Passage to read
--

Homex had operations in 34 cities and 21 states across Mexico and in three cities and two states in Brazil, as of December 31, 2011.
Titled volume. During the fourth quarter of 2011, titled home volume totaled 15,345 homes, an increase of 29.5 percent compared to the fourth quarter of 2010, driven by 32.0 percent quarter -over-quarter growth in the Affordable Entry-level (AEL) collected units in Mexico, in line with the Company’s continued strategy of increased focus on the Affordable Entry-Level segment of the housing market, its core business.
During the fourth quarter of 2011, homes sold in the Affordable Entry-level segment in Mexico accounted for 13,605 or 88.7 percent of total titled volume compared to 10,309 or 87.0 percent for the same period in the previous year. Middle income volume in the fourth quarter of 2011 decreased 6.3 percent to 1,442 homes from 1,539 homes during the fourth quarter of 2010, in line with the Company’s proactive strategy of reducing its exposure to the middle income segment, in response to the reduction in available mortgage financing in this segment. Middle income volume represented 9.4 percent of total titled volume during the fourth quarter of 2011, a decrease of 359 basis points when compared to 13.0 percent that the volume in this segment represented during the fourth quarter of 2010.
During the fourth quarter of 2011, the Company’s Affordable Entry-Level homes titled in Brazil totaled 298 units. It is worth noting that during the 2010 fourth quarter the Company did not record any titled homes from its international division. This result evidences significantly improved collection performance in Brazil compared to the same period in the previous year. During the recent quarter, homes titled in Brazil represented 1.9 percent of Homex total volume.
For the full year 2011, titled volume totaled 52,486 homes, an 18.4 percent increase from the 44,347 units titled during 2010. Affordable entry-level volume in Mexico increased by 21.9 percent in 2011 representing 91.2 percent of total titled volume. Middle-income titled volume decreased 25.5 percent compared to 2010 levels reflecting the Company’s strategy to reduce its exposure to the high-middle income segment and concentrate its product offering at a price where MIL homes can be readily financed through co-financing mortgage programs and in view of continued mortgage financing constraints through commercial banks and sofoles. The Company has continued to concentrate on increasing its market share in its core business (the Affordable Entry-level segment) where mortgage financing availability is strongly supported by INFONAVIT and FOVISSSTE, as well as state housing funds.For the full year 2011, the Company’s homes titled in Brazil totaled 1,065 units or 2.0 percent of total titled units during the year, a 226.7 percent increase from the 326 units titled or 0.7 percent of total titled units during 2010.

--

Given material
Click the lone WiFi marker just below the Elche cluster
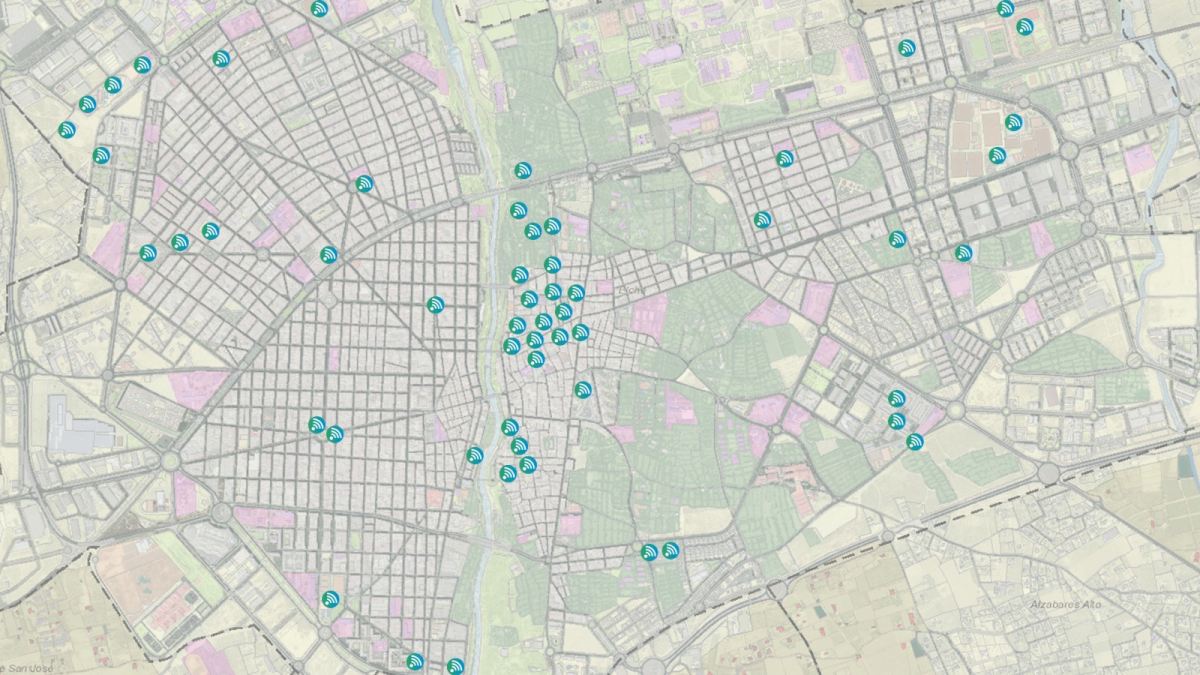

--

Problem set
• A. According to the Homex report, how many Affordable Entry-Level homes were titled in Brazil during the fourth quarter of 2011?
• B. In the Homex report, update the part that opens with the words containing "During the fourth quarter of 2011, homes" and closes with "quarter of 2010." by replacing "proactive" with "deliberate".

Results
• A. 298 units.

• B.
During the fourth quarter of 2011, homes sold in the Affordable Entry-level segment in Mexico accounted for 13,605 or 88.7 percent of total titled volume compared to 10,309 or 87.0 percent for the same period in the previous year. Middle income volume in the fourth quarter of 2011 decreased 6.3 percent to 1,442 homes from 1,539 homes during the fourth quarter of 2010, in line with the Company’s deliberate strategy of reducing its exposure to the middle income segment, in response to the reduction in available mortgage financing in this segment. Middle income volume represented 9.4 percent of total titled volume during the fourth quarter of 2011, a decrease of 359 basis points when compared to 13.0 percent that the volume in this segment represented during the fourth quarter of 2010.